Eoagnostus Temporal range: terminal Toyonian to early Amgaian (Nephrolenellus multinodus-zone, Ovatoryctocara granulata-zone, earliest Kounamkites-zone) PreꞒ Ꞓ O S D C P T J K Pg N ↓

Scientific classification
- Domain: Eukaryota
- Kingdom: Animalia
- Phylum: Arthropoda
- Class: †Trilobita (?)
- Order: †Agnostida
- Family: †Peronopsidae
- Genus: †Eoagnostus Resser and Howell, 1938
- Species: Eoagnostus roddyi Resser and Howell, 1938 (type); Eoagnostus acrorhachis Rasetti and Theokritoff, 1967;

= Eoagnostus =

Extinct genus of trilobites

Eoagnostus is an extinct genus from a well-known class of fossil marine arthropods, the trilobites.
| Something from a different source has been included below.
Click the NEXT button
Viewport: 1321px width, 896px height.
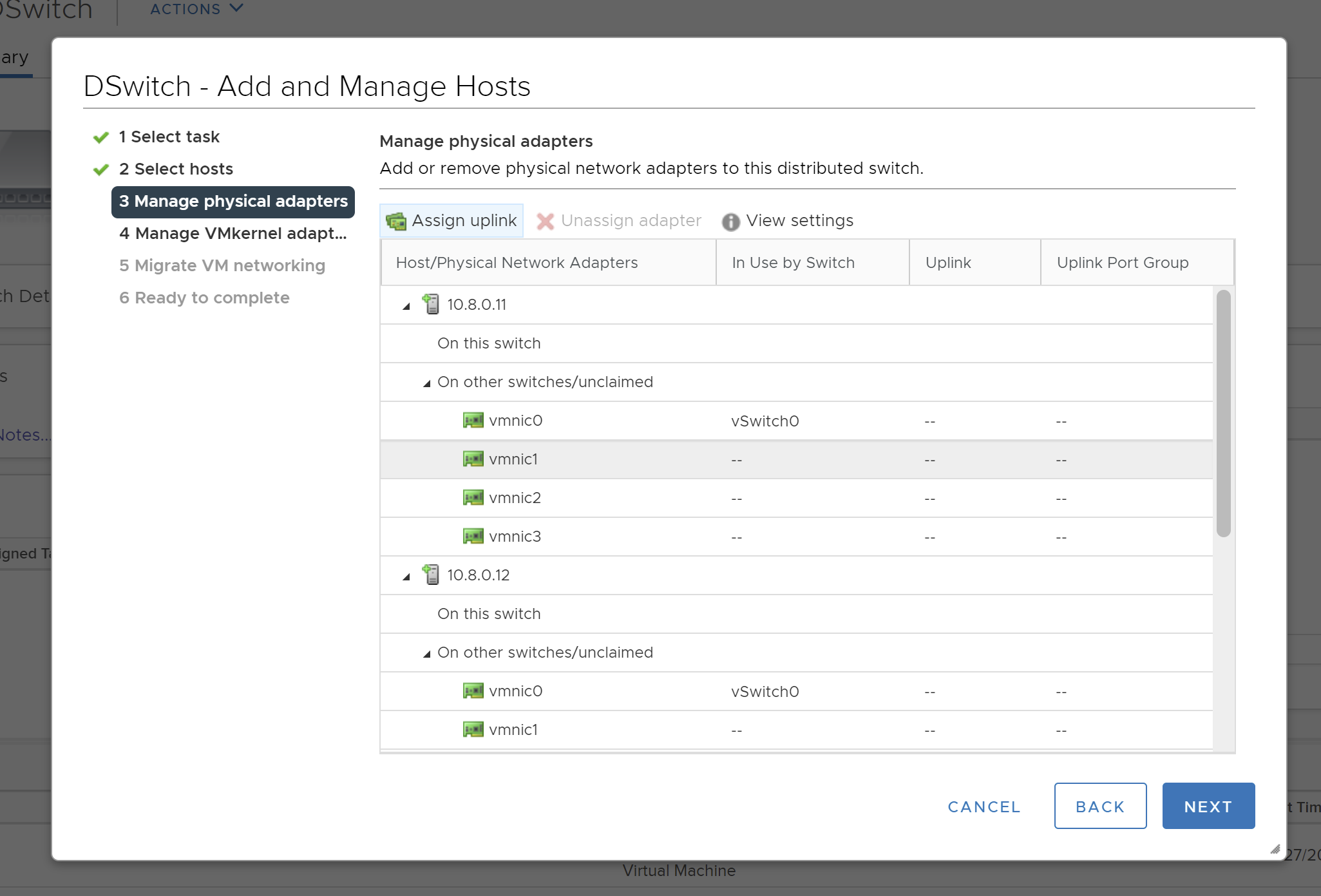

It lived during the terminal Lower Cambrian (Toyonian), until the earliest Middle Cambrian (earliest Kounamkites-zone, part of the lower Amgaian).

== Distribution ==
- Eoagnostus roddyi terminal Lower Cambrian of the United States (Bonnia-zone, Kinzers Shale, Lancaster, New York; Pennsylvania; Vermont) and the early Middle Cambrian of Newfoundland, and Greenland (around the boundary of Ovatoryctocara-zone, Henson Gletscher Formation).
- Eoagnostus acrorhachis occurs in the terminal Lower Cambrian of the United States (Bonnia-zone, Hatch Hill, New York).

== Description ==
Almost identical to Archaeagnostus, but the frontal lobe of the central raised area of the cephalon (or glabella) is effaced, while the back of glabella is inflated.